▸ 演習の目的
「1336x622 pixels. Task: Select」を含む行から始まり、「coord(83,421)」を含む行で終わる範囲の行を、一字一句違えずに書き写してください。画像は答えに含めないでください。

▸ 表示された行

----

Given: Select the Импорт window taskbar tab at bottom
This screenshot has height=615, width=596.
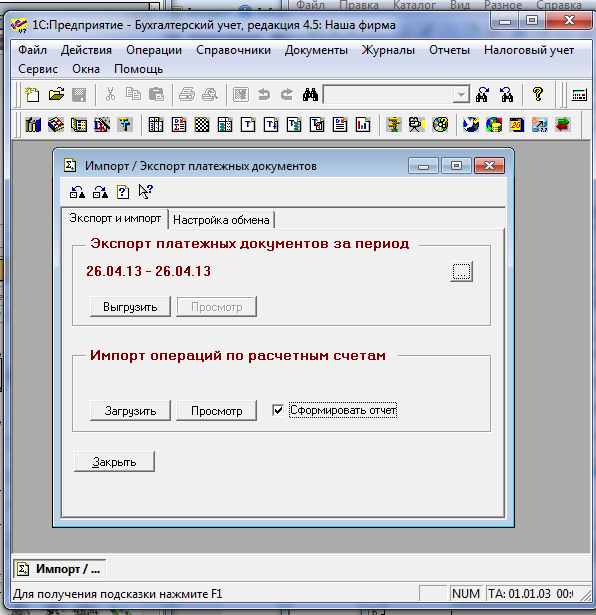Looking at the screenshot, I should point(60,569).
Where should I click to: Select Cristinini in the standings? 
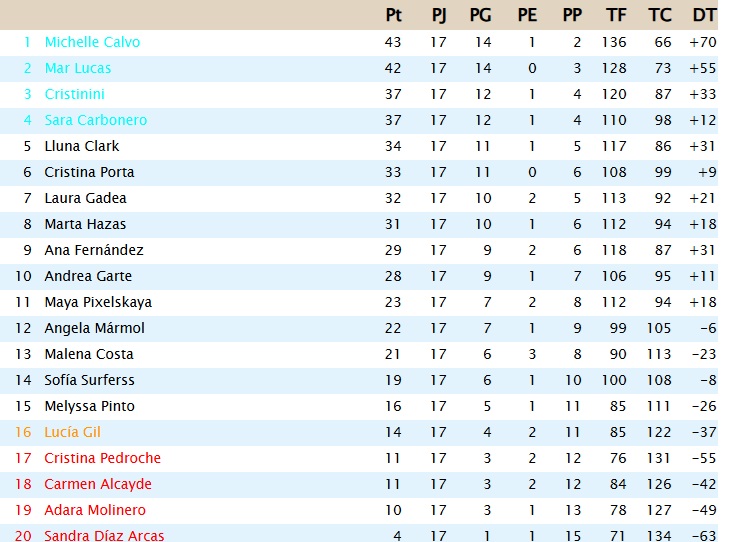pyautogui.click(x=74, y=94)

----

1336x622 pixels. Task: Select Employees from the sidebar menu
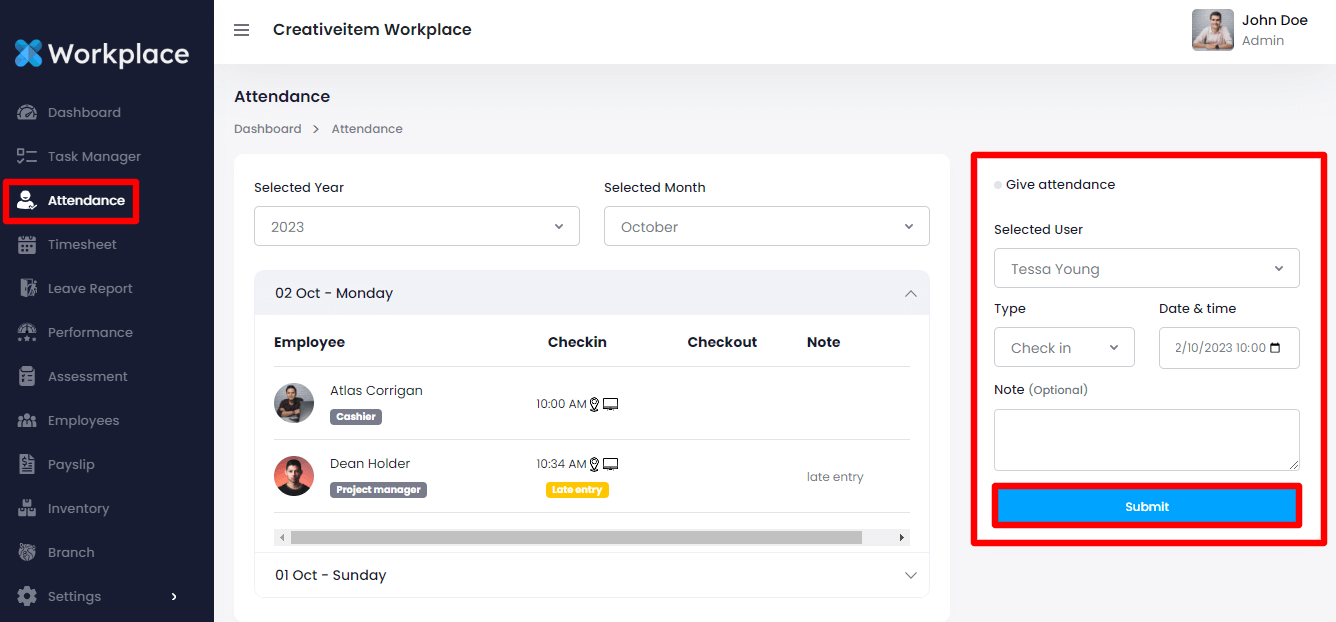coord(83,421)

----

▸ 解答
1336x622 pixels. Task: Select Employees from the sidebar menu
coord(83,421)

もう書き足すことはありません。